You will find most Sea Rays will have a Mercruiser engine, which makes it a GM block, which are easy to find and fairly cheap to replace. As was stated, I would worry more about the condition of the boat than the fact that it has a new motor. New motor would be a plus in my opinion.


----------



## SalmonBum (Feb 28, 2001)

#1 reason is because Sea Rays have Mercs in them. Its a big misconception that "ALL" Marine GM motors are the same , but its farther from the truth. 1st off, there are different castings of 350's, etc.... Merc uses a different one than Crusader. Then the internals are competely up to the engine builder. Merc uses their own crank, psitons, valves, etc... as Crusader uses their own as well. Water and fuel routiing as well as bolt on compnents are are thought out by particular brand. Look at a Merc motor and it will seem ver "busy". Stuff running every wich way, like nothing was thought out.... just bolted on. Then look at a Crusader (or even a Volvo) and they are very "simple" and less cluttered. Things were thought out and it shows, especially when you have to work on them. Crusaders, on average, will last 3x as long as a merc.

When I was shopping for boats this spring, there were some Tiaras and pursuits that had merc motors. As soon as I see they have Mercs, I would pass it right on by.


This all kinda goes with what is said above about poor maintenance\ winterization. A person that "may" be newer to the game and not know the ropes is more likely to own a merc for their 1st motor. and not do the above properly. Most crusader owners know why the have them, and take care of them because experience has taught them that.


----------



## waterfoul (May 18, 2005)

Try getting a crusader in a "smaller" Sundancer from the dealer. Not too easy to do (especially in a single engine application) and a pretty good chunk of change for the "upgrade" if you can.

Mercruiser engines are great for the average boater. Those of us who use our boats a LOT will tell you there are better motors out there for sure. 

Moral of the story: Treat it right and do the mainenance to ANY motor and it will last as long as you want it to. That is the problem with buying a used boat... who knows what the previous owner(s) did or did not do. Caveat Emptor (as taught to me by Greg Brady on the Brady Bunch! LOL!!). Let the buyer beware. But be an educated buyer please!!


----------



## SalmonBum (Feb 28, 2001)

Crusaders we put in some larger sea rays in the 80's but that was before they became a Brunswick comany, which also owns merc.

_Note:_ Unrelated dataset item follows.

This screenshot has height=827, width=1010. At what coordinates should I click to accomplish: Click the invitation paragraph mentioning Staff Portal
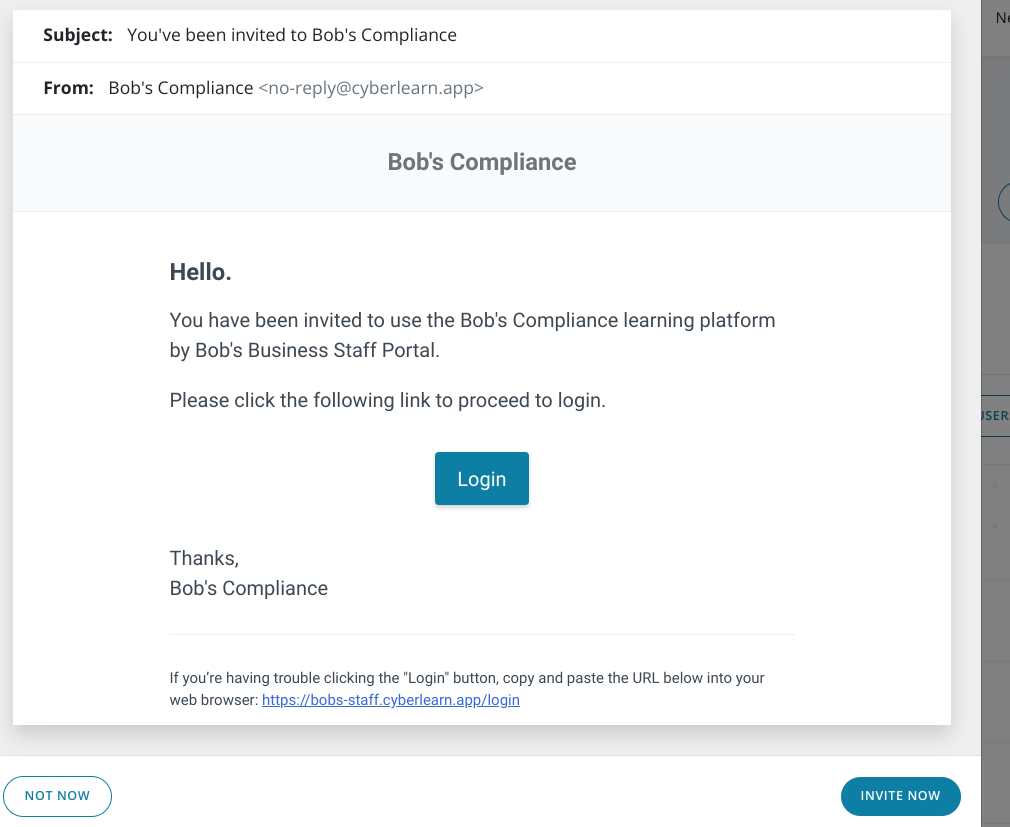coord(472,335)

However, I have seen some ppl maintain their mercs very well and still have failures that should have never happened. While at the same time seen friends with a embarrassing maintenance schedule on their crusaders that just keep going.

If something starts life as a bag of poop, it will be hard to turn into a diamond no matter what you do it. But its very hard to turn a diamond into poop.


----------



## Tiarafied (Nov 12, 2012)

Diamonds and poop?


----------



## SalmonBum (Feb 28, 2001)

Tiarafied said:


> Diamonds and poop?


Well, the guy above posted no matter what motor you have if its taken care of it will last, and thats not the case. Kinda like a Dodge truck. We have about 6 newer body styles here in our work parking lot, some only a few yrs old. ALL of them have started to rust at the rear wheel wheels. The owners of these trucks take very good care of them, but no matter how hard they polish and wax, its still gonna rust into a turd. They're "rust" fate was already carved in stone when it left the factory.


----------



## waterfoul (May 18, 2005)

I'll say one last thing as this seems to be turning into a Mercruiser bashing session:

My good friend has a 1993 Power Quest 290 with twin Merc 330's with over 1000 hours and no rebuilds. Still runs like new. Meticulous maintenance has helped I'm sure. Used EVERY weekend (he has even let me drive it many times). Even the Bravo drives are all original.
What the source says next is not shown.